[Work to complete]:
1) In the commentary on the Paramount merger, what is the dollar value of the deal with Warner Bros. Discovery?
2) Return, word for word, the stretch of the commentary on the Paramount merger that begins at the words "On Friday, Trump’s" and stops after "debt-laden corporate umbrella.".

[Source]:
---

If you were pitching a movie about the fall of the American empire, the scenes from last weekend in Washington, D.C., would be too on the nose. It’s Idiocracy-meets-Caligula, complete with a literal cage-match fight on the White House lawn beneath a giant canopy nicknamed “The Claw.”

The whole vile spectacle would be laughable if it weren’t our reality, streaming live on — where else? — Paramount+.

Various members of the Trump family, multiple cabinet secretaries, assorted MAGA lickspittles and Meta’s Mark Zuckerberg showed up on Sunday night to take in the bloodsport, slap backs and chuckle at vulgar and racist smears made ringside. (Elon Musk was apparently too busy fomenting real-world pogroms to be there.)

The main event was on Trump’s birthday, but the media billionaire with the most to celebrate on fight night was Paramount Skydance CEO David Ellison, son of the fifth-richest person on the planet, Oracle founder Larry Ellison.

On Friday, Trump’s Justice Department greenlit Paramount’s merger with Warner Bros. Discovery. The $110 billion deal would put CBS, CNN, HBO, Paramount+, numerous cable channels and two major movie studios under one debt-laden corporate umbrella.

The Trump DoJ claimed that “based on the evidence received in its investigation that the transaction is not likely to result in harm to competition or American consumers.”

Translation: The fix was in from the start.

A less-than-thorough ‘investigation’

“What we saw happen on Friday was the Justice Department saying they could find no reason to block this merger, and that’s because they didn’t look for one,” I told Amy Goodman on Democracy Now! on Monday morning. “This has been one of the most shallow and corrupt merger-review processes we’ve ever seen.”

---

[Extracted material]:
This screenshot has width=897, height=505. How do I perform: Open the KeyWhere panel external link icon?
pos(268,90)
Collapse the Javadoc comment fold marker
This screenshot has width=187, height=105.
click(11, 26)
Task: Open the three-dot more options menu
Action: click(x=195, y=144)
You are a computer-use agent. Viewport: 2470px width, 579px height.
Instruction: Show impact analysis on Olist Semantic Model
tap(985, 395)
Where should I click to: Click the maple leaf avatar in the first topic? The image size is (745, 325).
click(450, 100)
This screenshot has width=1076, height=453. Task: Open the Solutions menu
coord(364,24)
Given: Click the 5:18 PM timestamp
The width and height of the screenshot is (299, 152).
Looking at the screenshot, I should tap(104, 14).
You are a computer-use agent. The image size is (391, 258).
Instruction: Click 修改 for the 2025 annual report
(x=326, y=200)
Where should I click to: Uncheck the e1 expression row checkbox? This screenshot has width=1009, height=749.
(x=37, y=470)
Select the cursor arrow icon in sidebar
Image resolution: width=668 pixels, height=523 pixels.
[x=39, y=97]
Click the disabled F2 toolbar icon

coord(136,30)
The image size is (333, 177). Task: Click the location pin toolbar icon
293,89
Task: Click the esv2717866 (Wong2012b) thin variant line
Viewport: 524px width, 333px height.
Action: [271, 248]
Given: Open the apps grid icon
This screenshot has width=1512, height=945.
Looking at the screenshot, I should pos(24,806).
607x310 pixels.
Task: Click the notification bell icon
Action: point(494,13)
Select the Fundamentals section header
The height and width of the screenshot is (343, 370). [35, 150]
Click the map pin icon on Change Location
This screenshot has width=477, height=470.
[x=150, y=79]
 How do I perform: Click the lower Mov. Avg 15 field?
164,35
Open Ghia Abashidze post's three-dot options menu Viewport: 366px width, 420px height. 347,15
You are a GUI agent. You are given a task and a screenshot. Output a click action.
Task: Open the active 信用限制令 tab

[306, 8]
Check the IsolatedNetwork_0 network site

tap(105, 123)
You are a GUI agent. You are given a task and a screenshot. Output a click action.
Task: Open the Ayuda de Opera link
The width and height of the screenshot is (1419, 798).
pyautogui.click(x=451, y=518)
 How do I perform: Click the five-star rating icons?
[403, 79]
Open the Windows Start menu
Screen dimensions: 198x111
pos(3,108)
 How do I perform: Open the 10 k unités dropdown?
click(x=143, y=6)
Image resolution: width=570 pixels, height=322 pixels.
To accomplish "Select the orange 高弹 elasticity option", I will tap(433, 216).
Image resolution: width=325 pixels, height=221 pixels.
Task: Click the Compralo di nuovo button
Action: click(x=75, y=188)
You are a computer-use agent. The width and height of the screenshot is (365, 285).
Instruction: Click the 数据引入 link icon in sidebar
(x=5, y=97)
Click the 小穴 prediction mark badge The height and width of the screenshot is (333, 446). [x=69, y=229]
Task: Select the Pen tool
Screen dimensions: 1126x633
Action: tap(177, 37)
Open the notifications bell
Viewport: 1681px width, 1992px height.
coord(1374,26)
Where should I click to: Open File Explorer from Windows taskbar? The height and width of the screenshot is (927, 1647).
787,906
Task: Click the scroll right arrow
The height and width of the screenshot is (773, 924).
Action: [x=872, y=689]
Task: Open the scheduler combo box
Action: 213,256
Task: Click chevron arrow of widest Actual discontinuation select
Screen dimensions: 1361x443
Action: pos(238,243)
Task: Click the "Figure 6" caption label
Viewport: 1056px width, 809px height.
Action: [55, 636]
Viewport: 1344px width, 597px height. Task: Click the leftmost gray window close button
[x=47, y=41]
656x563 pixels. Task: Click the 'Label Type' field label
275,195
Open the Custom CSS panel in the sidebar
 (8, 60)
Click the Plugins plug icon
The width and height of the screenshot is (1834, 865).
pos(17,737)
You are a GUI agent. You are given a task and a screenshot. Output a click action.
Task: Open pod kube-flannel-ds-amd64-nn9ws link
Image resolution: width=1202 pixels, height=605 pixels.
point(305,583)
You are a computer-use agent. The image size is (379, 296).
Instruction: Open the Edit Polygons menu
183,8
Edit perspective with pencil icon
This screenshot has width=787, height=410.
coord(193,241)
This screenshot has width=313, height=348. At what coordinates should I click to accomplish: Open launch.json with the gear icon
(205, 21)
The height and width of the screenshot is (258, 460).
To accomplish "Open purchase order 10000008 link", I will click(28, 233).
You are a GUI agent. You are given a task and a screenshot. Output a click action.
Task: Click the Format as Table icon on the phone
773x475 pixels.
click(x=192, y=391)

---

[Results of the exercise]:
1) $110 billion

2)
On Friday, Trump’s Justice Department greenlit Paramount’s merger with Warner Bros. Discovery. The $110 billion deal would put CBS, CNN, HBO, Paramount+, numerous cable channels and two major movie studios under one debt-laden corporate umbrella.